-- ASSIGNMENT --
Set down all of the data that follows, keeping every character.

-- Source data --
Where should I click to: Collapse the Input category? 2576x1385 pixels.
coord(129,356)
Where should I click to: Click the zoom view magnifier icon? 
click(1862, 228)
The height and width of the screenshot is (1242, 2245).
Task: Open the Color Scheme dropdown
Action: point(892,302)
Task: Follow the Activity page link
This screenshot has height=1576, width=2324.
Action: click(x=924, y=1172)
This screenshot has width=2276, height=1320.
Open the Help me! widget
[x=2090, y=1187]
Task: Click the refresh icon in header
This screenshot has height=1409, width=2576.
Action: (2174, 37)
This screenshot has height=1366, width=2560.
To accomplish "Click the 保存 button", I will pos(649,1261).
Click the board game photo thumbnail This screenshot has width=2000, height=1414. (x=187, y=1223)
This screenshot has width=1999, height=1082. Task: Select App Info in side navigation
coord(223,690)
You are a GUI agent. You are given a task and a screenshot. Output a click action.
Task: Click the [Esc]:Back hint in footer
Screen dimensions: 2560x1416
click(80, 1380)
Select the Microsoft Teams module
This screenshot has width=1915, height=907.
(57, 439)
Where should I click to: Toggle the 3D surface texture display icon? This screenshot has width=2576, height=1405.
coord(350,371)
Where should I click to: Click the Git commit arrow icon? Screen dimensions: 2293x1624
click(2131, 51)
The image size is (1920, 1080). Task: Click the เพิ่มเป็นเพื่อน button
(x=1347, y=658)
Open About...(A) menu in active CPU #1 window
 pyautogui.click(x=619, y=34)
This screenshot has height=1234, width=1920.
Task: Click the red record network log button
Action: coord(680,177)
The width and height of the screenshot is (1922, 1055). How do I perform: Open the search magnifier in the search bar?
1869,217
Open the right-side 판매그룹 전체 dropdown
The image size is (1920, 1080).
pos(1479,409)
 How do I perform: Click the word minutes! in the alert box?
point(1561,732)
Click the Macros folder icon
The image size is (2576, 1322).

-- ANSWER SPACE --
Where should I click to: Collapse the Input category? 2576x1385 pixels.
coord(129,356)
Where should I click to: Click the zoom view magnifier icon? 
click(1862, 228)
The height and width of the screenshot is (1242, 2245).
Task: Open the Color Scheme dropdown
Action: point(892,302)
Task: Follow the Activity page link
This screenshot has height=1576, width=2324.
Action: click(x=924, y=1172)
This screenshot has width=2276, height=1320.
Open the Help me! widget
[x=2090, y=1187]
Task: Click the refresh icon in header
This screenshot has height=1409, width=2576.
Action: (2174, 37)
This screenshot has height=1366, width=2560.
To accomplish "Click the 保存 button", I will pos(649,1261).
Click the board game photo thumbnail This screenshot has width=2000, height=1414. (x=187, y=1223)
This screenshot has width=1999, height=1082. Task: Select App Info in side navigation
coord(223,690)
You are a GUI agent. You are given a task and a screenshot. Output a click action.
Task: Click the [Esc]:Back hint in footer
Screen dimensions: 2560x1416
click(80, 1380)
Select the Microsoft Teams module
This screenshot has width=1915, height=907.
(57, 439)
Where should I click to: Toggle the 3D surface texture display icon? This screenshot has width=2576, height=1405.
coord(350,371)
Where should I click to: Click the Git commit arrow icon? Screen dimensions: 2293x1624
click(2131, 51)
The image size is (1920, 1080). Task: Click the เพิ่มเป็นเพื่อน button
(x=1347, y=658)
Open About...(A) menu in active CPU #1 window
 pyautogui.click(x=619, y=34)
This screenshot has height=1234, width=1920.
Task: Click the red record network log button
Action: coord(680,177)
The width and height of the screenshot is (1922, 1055). How do I perform: Open the search magnifier in the search bar?
1869,217
Open the right-side 판매그룹 전체 dropdown
The image size is (1920, 1080).
pos(1479,409)
 How do I perform: Click the word minutes! in the alert box?
point(1561,732)
Click the Macros folder icon
The image size is (2576, 1322).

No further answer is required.